Returning Unwanted Medicine To Pharmacies – Monash University Malaysia

The majority of unwanted or expired medicines are disposed of via household wastes, and only a minority are returned to pharmacies.

When was the last time you sorted through your medicine cabinet? Chances are you’ll fi wid a collection of medications you no longer use or that have expired.

From antidiarrheal tablets you bought just in case you got sick on a trip to the leftover cough syrup to fever medications you didn’t use up to those old painkiller tablets.

If this is the case, don’t pour them down the sink, flush them, or bin them along with your household waste, as pharmaceutical residues may end up in landfill and can contaminate waterways, causing environmental damage, with animals and plants being impacted.

Pharmaceutical products have long been used to treat and prevent diseases in humans and animals. However, the majority of unwanted or expired medicines are disposed of via household wastes, and only a minority are returned to pharmacies.

To make matters worse, pharmaceutical residues are now among the emerging pollutants in the environment with recent studies in Malaysia citing widespread occurrence of active pharmaceutical ingredients with wastewater effluents, surface water, and tap water samples due to improper disposal of unused and expired medications.

Efforts to minimise the undesirable environmental and economic burden through medication waste prevention strategies are thus required.

Against this backdrop, the International Pharmaceutical Federation (FIP) is imploring pharmacists to serve as environmental stewards of safe medication disposal and increase awareness about the negative effects of medications on the environment.

This movement by the pharmaceutical society has sparked a collaborative effort between Alpro Foundation, Monash University Malaysia and the International Medical University with hopes of implementing educational training and promotional activities for proper medication and pharmaceutical disposal. 

This initiative, co-hosted by Monash University Malaysia, the Alpro Foundation and International Medical University, aims to encourage people to properly and easily dispose of their pharmaceutical wastes.

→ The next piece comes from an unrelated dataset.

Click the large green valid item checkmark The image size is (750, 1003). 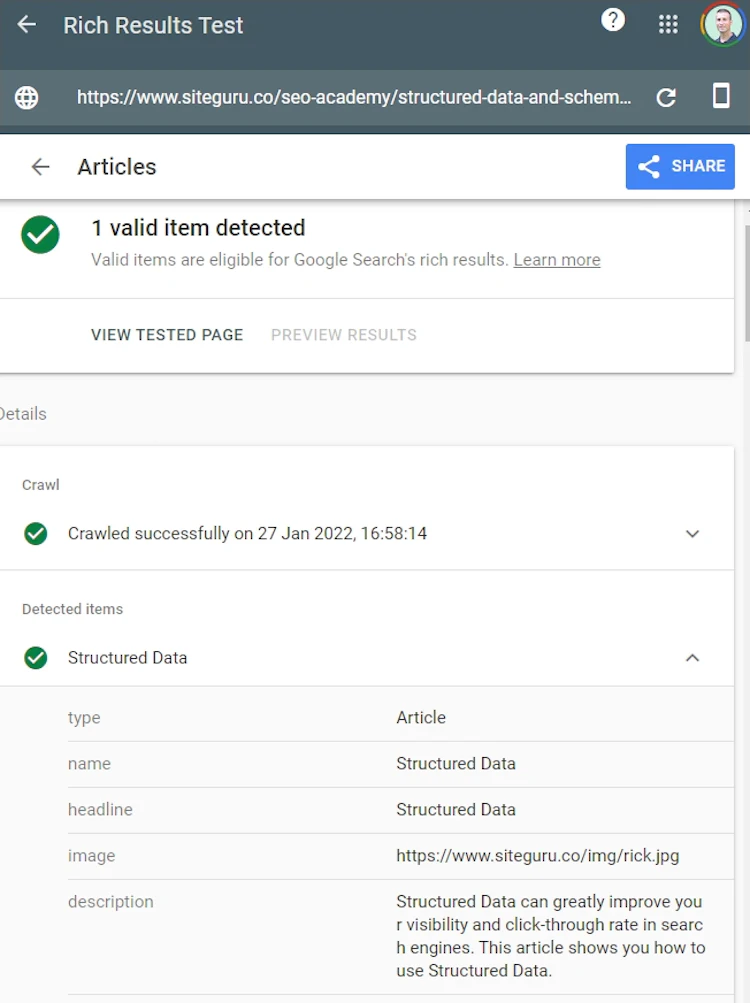coord(40,235)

This is a free service for anyone to walk in and dispose their unwanted medications in the Unwanted Medication Disposal bins at any of their outlets.

This project addresses multiple targets of the United Nations’ Sustainable Development Goals (SDGs), primarily to ensure availability and sustainable management of water and sanitation, thus promoting healthy lives and well-being of the community. 

Saw Pui San, a lecturer from the School of Pharmacy, Monash University Malaysia, accentuates that the damaging consequences that medicines currently exert on the environment is worrying — from “feminisation” of male fish exposed to contraceptive pills to global spread of antibiotic resistance.

“Climate crisis is a health crisis, and we need to act now for a systemic change,” she said.

Expanding The Reach Of Medication Disposal Programmes

A recent World Health Organization (WHO) and United Nations Children’s Fund (UNICEF) joint assessment found that only 58 per cent of sampled facilities from 24 countries had adequate systems in place for the safe disposal of health care waste.

On the home front, the Ministry of Health has implemented the Return Your Medicines Program in 2010. Through this programme, the patients can return their unused or expired medicines for safe disposal in public hospitals and clinics.

That said, awareness of the programme could be promoted more effectively by extending it to include community pharmacists.

According to Dr Ali Qais Blebil, a lecturer from the School of Pharmacy, Monash University Malaysia who ran the interviews with the pharmacists, there are various reasons why people may obtain a medicine but not use all of it.

“Medicines often require dose adjustments, a medicine may not work well, or it may cause an adverse effect and needs to be stopped. Sometimes medications are only prescribed to be used when necessary, such as for pain or nausea and vomiting. People may keep spare medicines, such as a salbutamol inhaler at their work, which expire before they are fully used,” said Dr Ali. 

Recently, he led a study to examine the challenges faced by pharmacists when implementing medication disposal programmes in their practice locations. The pharmacists surveyed agreed that there is a lack of clear guidelines and adequate instructions on the medication disposal practices.

Moreover, there is also limited space in the pharmacies for collecting and storing the returned medications. Nevertheless, the pharmacists emphasised the significance of being trained as environmental stewards, even as early in the university years of pharmacy education. 

Online training modules such as this self-paced course have since been developed by International Medical University lecturer Dr Hii Ling Wei and her team in collaboration with Alpro Academy. The objective of the course was to provide a fundamental understanding of pharmaceutical waste management and promote good practice for pharmaceutical waste disposal and reduction. 

“It is time for all health care facilities, professionals, and community to be aware of their responsibilities for proper healthcare waste disposal, especially the healthcare wastes which are hazardous and requiring special attention”, said Dr Hii. 

“The sewage system in Malaysia is not designed to filter medications from it. Before it actually passed onto our water reserves, it flows into other water sources, which affects marine life and ultimately our drinking water,” explained Ostwin Paw, CEO of Alpro Foundation.

It is everyone’s responsibility to reduce medicine waste, and together with Alpro Pharmacy as a prominent prescription pharmacy, consumers will now have easier access to safely dispose of their unwanted medications the right way.